My chest is tight, and my stomach's doing somersaults as I head for the stairs. Every step creaks, and I freeze when I'm halfway down. What if I'm not alone? I'm not even entirely sure how I got home.

I run the rest of the way down the staircase, because there's no sneaking in this creaky, old house, and if anyone's here, they've already heard me.

My heart's threatening to leap from my chest as I reach the living room. Empty. Just the ratty old floral couch and matching armchair next to a cold fireplace.

I continue down the hall to the kitchen. Our house is tiny, and I can see right away that no one is here. My pulse slows as I take in the kitchen, exactly how I left it.

A few days' worth of dishes are piled in the porcelain sink, casualties of my ADHD, and an old cereal bowl and cup of coffee sit in my usual place at our round, wood dining room table. The back door, a flimsy affair with glass panes and peeling white paint, leads out to our tiny overgrown, fenced-in yard. The door's latched shut, just like I left it.

Was the front door also locked?

I jog back down the short hallway, past the living room, and stop at the front door, my heart pounding.

Unlocked.

I lean forward and quickly lock the door, and as I do, something catches my eye. There's a side table beside the front door where I dump all my unread mail and eventually find all my late bills.

On top of my unread mail, there's a square of folded parchment with a bright blue wax seal.

The invitation Chloe was trying to give me in that cave.

My legs go wobbly, and I sink down on the floor, my back against the front door.

It's all real.

I can't lie to myself anymore.

The magick stuff... That's all obviously bullshit. Smoke and mirrors. Magic tricks. Drugs. I don't have an explanation, yet, but there has to be one.
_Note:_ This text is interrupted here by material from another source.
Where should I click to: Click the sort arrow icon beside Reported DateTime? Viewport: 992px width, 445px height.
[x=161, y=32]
What's real is the part where two psychos know where I live, and they kidnapped me in that cave and drugged me, and now they're trying to frame me for Amanda's murder.

But why did they bring me home? Why the hell did they tuck me in bed and leave this letter here?
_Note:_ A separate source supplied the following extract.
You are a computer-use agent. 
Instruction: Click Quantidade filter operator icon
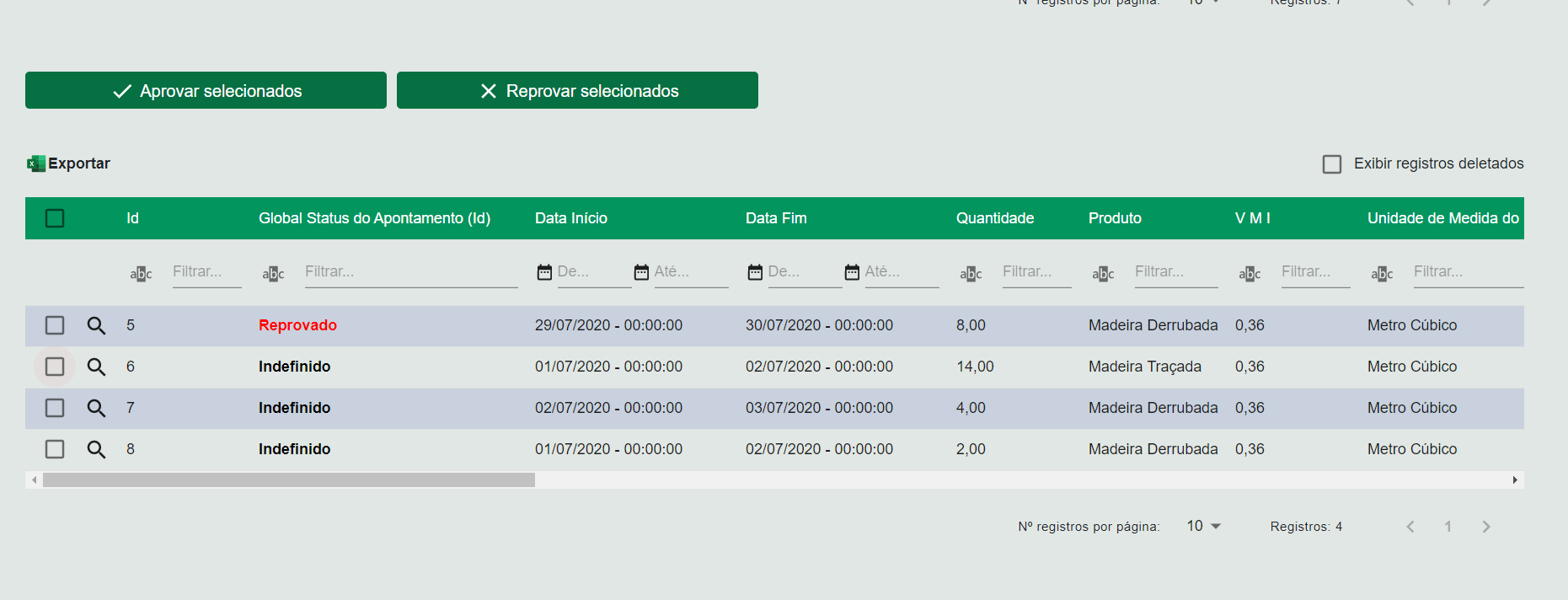(x=971, y=274)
I reach up and grab the letter, my skin crawling at the thought of those two inside my house, carrying my unconscious body upstairs.

Are they outside right now, waiting for me?

Sweat beads up on my forehead at the thought, and after a minute, I find the courage to get up and sprint for my living room. I toss the invitation on the couch in front of the windows. The blinds are down, like I always have them, but there are plenty of bent spots and cracks in them. So, very carefully, I align my eye with one of them to peek outside.

The sky is gray, and a light rain has smeared the windows.

There are cars parked along the street, as always. I don't see anyone around.

But there's a black SUV parked beside the curb, one door down, and I've never seen it before. It looks way too shiny and new for my street.

And it's a Tesla.

I've seen Tesla's before—driving the 101 as they pass our rundown town right by.

Some people, somewhere, own a Tesla SUV, but I am certain none of those people live on my street. I'd be surprised if any of us even know someone who owns a Tesla.

I swallow hard and squint through my rain-blurred window.

There's a silver decal on the back window. A geometric symbol.

Like the pins Chloe and Ethan were wearing.

I blow out a shaky breath, my chest tight as I stare, trying to figure out if they're inside the car, but I can't see a thing through the tinted windows.

After a minute or so that feels like forever, I abandon the window and collapse on the ancient brown rug in front of my couch.

My medication finally kicks in, and my focus grows laser sharp. My mind empties of all thoughts except the most important one.

What do I do now?

I don't know enough about this situation. I can remember some of what Chloe and Ethan said in the cave, but only bits and pieces. I don't know enough about what happened or about who they really are. And that's putting me at a severe disadvantage.

I lean behind me to grab Chloe's invitation from where I tossed it on the couch.

The cream parchment has a weird texture, and I run my fingers along it until I reach the seal. The bright blue wax has the now-familiar geometric symbol stamped into it. It's composed of interlocking lines, circles, and triangles. I don't know what it's called, but it's on Chloe and Ethan's pins, on their cars, and on this letter.

I take a deep breath and break the seal.